Sun To Push Java Licenses And New Desktops (10/17/97; 9:00 a.m. EDT) By Deborah Gage, Computer Reseller News
MOUNTAIN VIEW, Calif. -- Sun Microsystems CEO Scott McNealy said Sun will introduce new desktop products, cut prices, and push harder on Java and Solaris licenses in the face of lower-than-expected earnings for the first fiscal quarter ending Sept. 30.
Sun missed analysts' expectations of 44 cents per share, according to First Call, reporting earnings of 41 cents per share compared with 32 cents a year ago. Including one-time charges for the acquisitions of Diba and Integrity Arts, earnings were 27 cents per share. McNealy spoke to analysts during a conference call following the release of Sun's earnings.
During the call, Sun executives said earnings were adversely affected by the strong dollar, aging product lines in some areas, currency devaluation in Southeast Asia, and weaker OEM and technology licensing business. The licensing is a combination of business generated by SunSoft, JavaSoft, and Sun Microelectronics (SME), Sun's software and chip units.
SME is expected to announce a new OEM strategy in San Francisco next week.
McNealy said Java is "absolutely critical to defending and further encroaching" on the desktop. He said Sun has been shut out of the volume desktop market for the past five or 10 years because of a lack of applications.

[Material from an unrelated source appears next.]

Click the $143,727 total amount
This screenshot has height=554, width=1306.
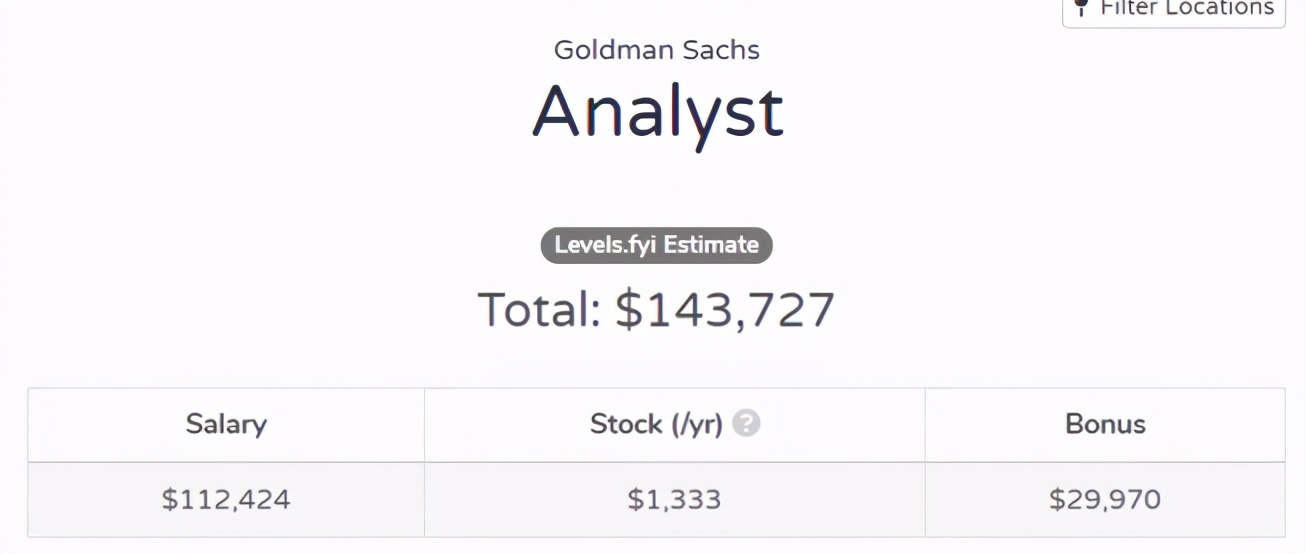(725, 311)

"We haven't had the applications and especially not Microsoft Office," McNealy said. "But people are moving from spending all their time in a Windows environment to a Java browser environment, and every day ... we have 700,000 programmers writing applications that can run in Java browser on Sun's desktop, and we can compete and win.

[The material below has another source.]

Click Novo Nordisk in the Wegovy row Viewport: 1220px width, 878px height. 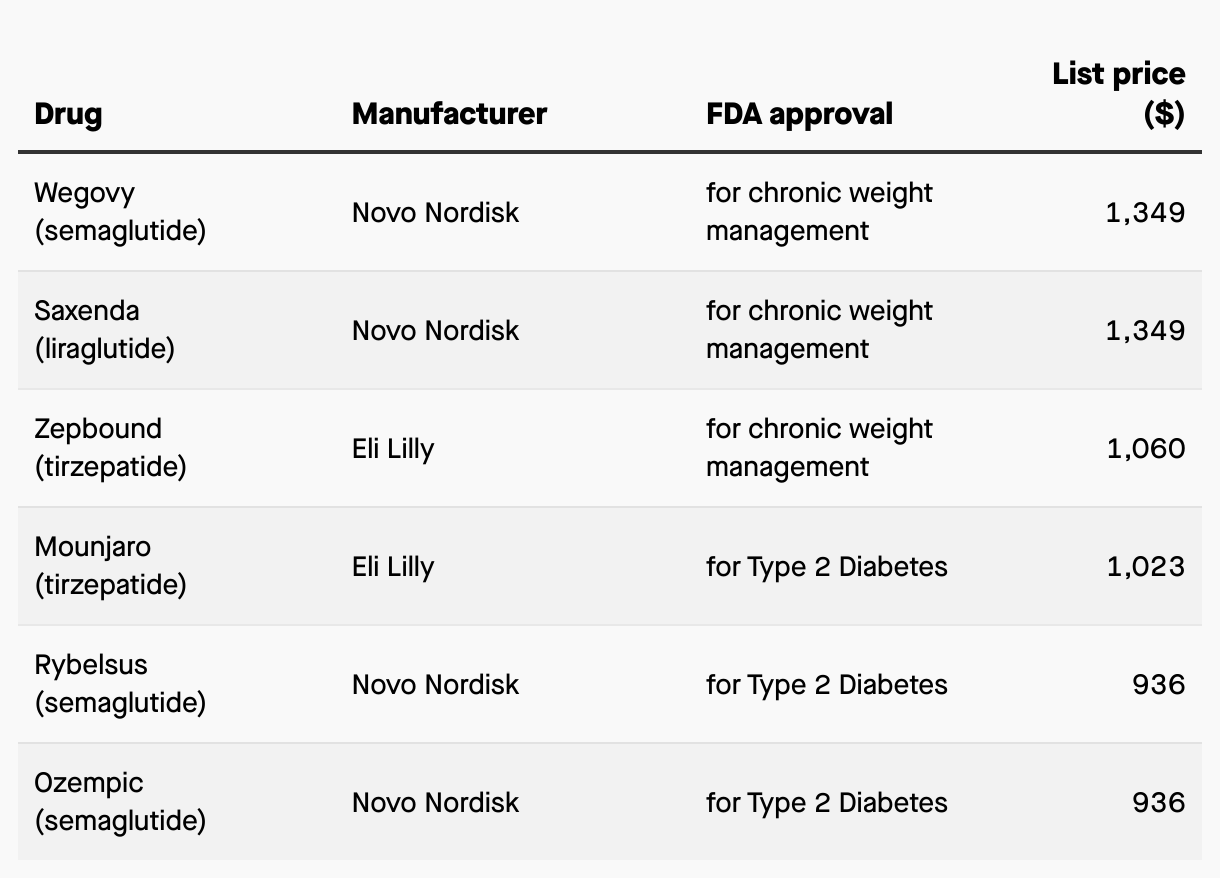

"One of the most important announcements for us will be IBM-Lotus' Kona Beans in early November," McNealy continued."We like the market opportunity opening up, but we're not altogether there yet."
McNealy also said there were no further developments in Sun's lawsuit against Microsoft for violating its Java license agreement, and he expected it to "take the predictable length of time, which is,'Who knows?' "

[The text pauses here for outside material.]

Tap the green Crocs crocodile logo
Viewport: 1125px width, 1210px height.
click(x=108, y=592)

McNealy said Sun's biggest challenge is convincing enterprise customers it can offer the same level of service and support as IBM, and said Sun is hiring and investing in those areas.
He also said he was not disappointed with Sun's Enterprise 10000 server, even though sales are down slightly from last quarter when the server shipped. He said Sun will introduce new products around the Ultra 30 workstation and will aggressively push Sun's new Enterprise 450 workgroup server. Resellers have complained Sun mispriced the servers.
"We're trying to aggressively change the manufacturing model, take the costs out, touch the product as little as possible, and get it to the customer as directly as possible with the lowest possible cost," McNealy said. "It will take us two to three years to get that worked out, but from a systems perspective, we want to get much more directly to the customer without touching the product, better build to order, and so forth."
Sun chief financial officer Michael Lehman cited shortfalls in Europe, Southeast Asia, and Latin America. He said Sun has added employees in JavaSoft, field sales, research and development, and service and support and will add "a few hundred more." Sun employs 22,867 people.
First quarter revenues were $2.099 billion, up 13 percent from a year ago. Copyright (c) CMP Media, 1997. ======================================================================
It looks as though SUN will crank up the Java License machine specifically the "OEM and technology licensing business". According to McNealy the IBM-Lotus agreement (to be announced in early November) is "...One of the most important announcements for us...".
Also look for new hardware products but McNealy hinted that the company is in the process of changing their entire "manufacturing model" to a build to order design. This may take up to three year to implement.
I am a little concerned that Sun's new manufacturing model will take this long to implement. Why cann't they do it faster...like in 18 months?